An electrical system puzzle

We have a 2012 Keystone Cougar 5th wheel with a 50amp system. This rig is brand new to us, but we have several years of travel trailer experience. The rig has a WFCO power distribution center and a WFCO WF-9800 converter. The distribution panel has a 15A breaker for the GFI 120v outlets and a 15A breaker for the non-GFI 120v outlets. We're plugged into a 20a GFI shore power outlet (at home) through the 50A cable, a 50 - 30A adapter, and a 30 - 15A adapter.

Got a puzzling electrical problem. The 1st clue something was wrong: my wife had the 12v radio/DVD player on. She was vacuuming, connected to a GFI outlet. I flipped the "RECEPT" (non-GFI outlets) breaker on - so we could run the refrigerator - and the volume on the radio dropped significantly! I checked the voltage at one of the non-GFI outlets and it was about 118v. The refrigerator worked. The vacuum cleaner worked when plugged into a non-GFI outlet. That was yesterday morning.

Today, the "Check" light on the refrigerator came on. No 120VAC and it was trying to run on propane, which was shut off. Turned the refer off/on - same problem. Checked and found no 120VAC at any outlet. The breaker in the source 20A GFI shore power outlet had popped. Now, every time I turn on the distribution panel breaker for the non-GFI
outlets in the rig, the GFI breaker on the shore power source outlet pops, even if nothing is plugged into these non-GFI outlets. Powering the GFI outlets in the rig works fine.

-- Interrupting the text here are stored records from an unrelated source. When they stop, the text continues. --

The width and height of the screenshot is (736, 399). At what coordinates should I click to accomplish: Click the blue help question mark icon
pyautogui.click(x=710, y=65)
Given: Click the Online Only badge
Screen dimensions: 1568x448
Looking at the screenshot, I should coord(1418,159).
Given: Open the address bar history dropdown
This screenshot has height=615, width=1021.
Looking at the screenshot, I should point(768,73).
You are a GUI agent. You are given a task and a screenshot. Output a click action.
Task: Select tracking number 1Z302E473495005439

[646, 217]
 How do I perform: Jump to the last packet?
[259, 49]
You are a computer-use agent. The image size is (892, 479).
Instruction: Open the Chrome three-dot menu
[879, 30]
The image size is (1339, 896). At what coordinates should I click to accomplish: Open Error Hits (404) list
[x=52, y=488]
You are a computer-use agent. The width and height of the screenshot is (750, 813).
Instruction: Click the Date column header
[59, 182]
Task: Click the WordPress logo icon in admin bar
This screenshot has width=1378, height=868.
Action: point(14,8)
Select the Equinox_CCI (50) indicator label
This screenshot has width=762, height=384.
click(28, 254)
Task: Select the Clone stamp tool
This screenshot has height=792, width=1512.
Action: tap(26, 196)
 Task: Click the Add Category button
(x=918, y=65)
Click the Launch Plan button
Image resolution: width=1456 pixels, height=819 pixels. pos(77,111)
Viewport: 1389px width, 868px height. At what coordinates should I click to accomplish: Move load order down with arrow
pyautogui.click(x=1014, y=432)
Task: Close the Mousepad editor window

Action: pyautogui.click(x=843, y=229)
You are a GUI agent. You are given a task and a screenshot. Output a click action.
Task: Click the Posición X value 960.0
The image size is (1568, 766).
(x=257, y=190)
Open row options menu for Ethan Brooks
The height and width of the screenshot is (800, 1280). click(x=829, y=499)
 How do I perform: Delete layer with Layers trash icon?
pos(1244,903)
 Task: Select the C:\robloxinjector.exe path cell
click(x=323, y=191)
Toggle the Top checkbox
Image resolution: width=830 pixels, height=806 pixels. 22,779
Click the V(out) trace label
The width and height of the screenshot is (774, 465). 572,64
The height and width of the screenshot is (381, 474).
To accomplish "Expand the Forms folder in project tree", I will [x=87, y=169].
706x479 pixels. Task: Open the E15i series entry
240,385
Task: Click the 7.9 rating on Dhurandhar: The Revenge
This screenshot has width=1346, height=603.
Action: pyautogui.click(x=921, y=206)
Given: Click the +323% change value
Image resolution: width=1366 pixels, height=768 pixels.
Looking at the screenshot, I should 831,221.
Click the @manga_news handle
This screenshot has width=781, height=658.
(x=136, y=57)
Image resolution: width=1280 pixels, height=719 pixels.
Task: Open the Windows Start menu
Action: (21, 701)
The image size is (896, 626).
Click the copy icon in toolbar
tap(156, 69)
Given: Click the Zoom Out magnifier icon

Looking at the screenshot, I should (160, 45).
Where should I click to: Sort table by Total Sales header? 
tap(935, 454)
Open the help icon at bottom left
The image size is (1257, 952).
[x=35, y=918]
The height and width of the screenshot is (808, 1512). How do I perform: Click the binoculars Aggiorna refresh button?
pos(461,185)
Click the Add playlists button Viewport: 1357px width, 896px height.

Sorry for the LONG story, but I don't know how else to explain it. I'll probably have to take it somewhere for service, but I'm pretty good at DYI and any wisdom or suggestions will be greatly appreciated!

15 Replies

  • ktmrfs's avatar
    ktmrfs
    Explorer III
    depending on the dogbone your using to go from 240V 50A to 120V you could end up with a GFI that trips. A 50A service is two legs of 120V. And depending on how you go from the 50A/240 to 120 you could either end up with only one leg powered or the two legs tied together. and how it ends up getting configured can be incompatible with a upstream GFI outlet. GFI outlets will trip if they see ground/neutral bonding downstream or some aspects of a 240 trailer to 120V trailer adapter. In fact some of the 50A/240V to 30a/120 adapters will say NOT compatible with GFI outlets.
  • unplug the fridge 120v plug
    then turn your breakers on one at a time
    if nothing trips, plug the fridge back in
    might be a bad 120v heating element in the fridge
    or like others have some moisture someplace
    is the vacuum still plugged in ? unplug it
  • You have a ground fault - ie current leaking to ground and it likely has nothing to do with the GFI circuit in the rig.

    Typically the most likely problem is moisture as in outside plugs, HW, refer and plugs near sinks. Basically turn all rig CBs off, plug in and then try each CB one at a time to help isolate.

    Many many related posts on this board. Search including the archives.